*WHAT YOU SHOULD DO*.
Reproduce word for word the part of the rows that opens with the line containing "Jump to previous error in Console" and closes with the line containing "Action: click(33, 139)", both lines included. Leave the pictures out of your answer.

*LISTED ENTRIES*.
·····

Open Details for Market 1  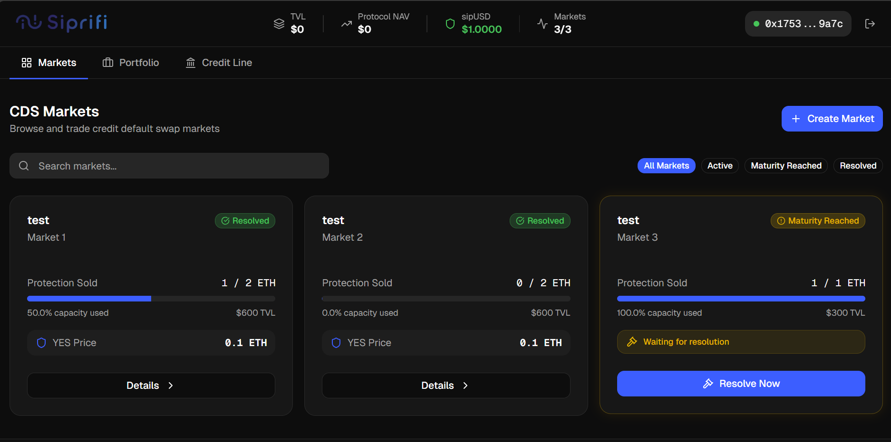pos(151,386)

·····

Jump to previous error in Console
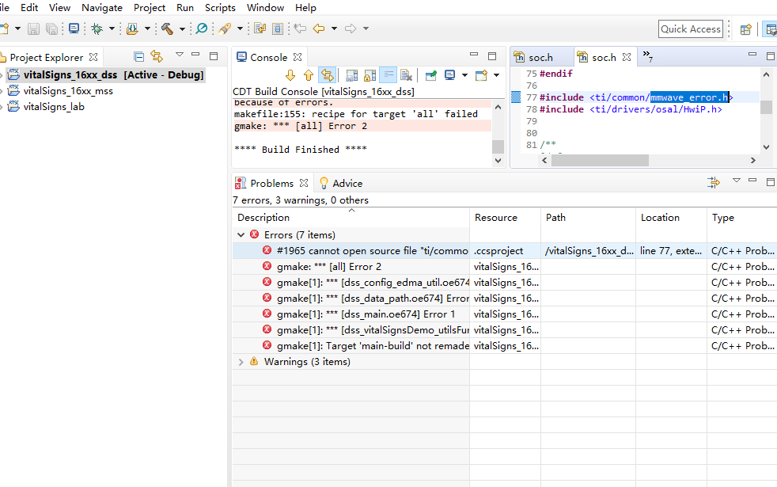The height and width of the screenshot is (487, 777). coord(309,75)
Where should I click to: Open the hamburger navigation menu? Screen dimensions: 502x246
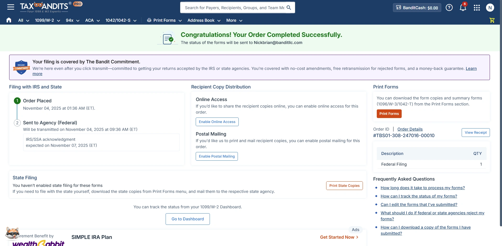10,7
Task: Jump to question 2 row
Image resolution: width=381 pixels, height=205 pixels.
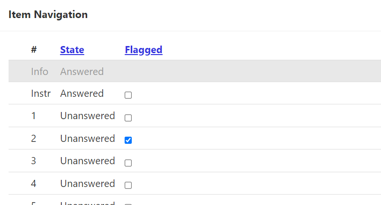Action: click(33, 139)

·····

*COMPLETE ANSWER*.
Jump to previous error in Console
The height and width of the screenshot is (487, 777). coord(309,75)
Where should I click to: Open the hamburger navigation menu? Screen dimensions: 502x246
10,7
Task: Jump to question 2 row
Image resolution: width=381 pixels, height=205 pixels.
Action: click(33, 139)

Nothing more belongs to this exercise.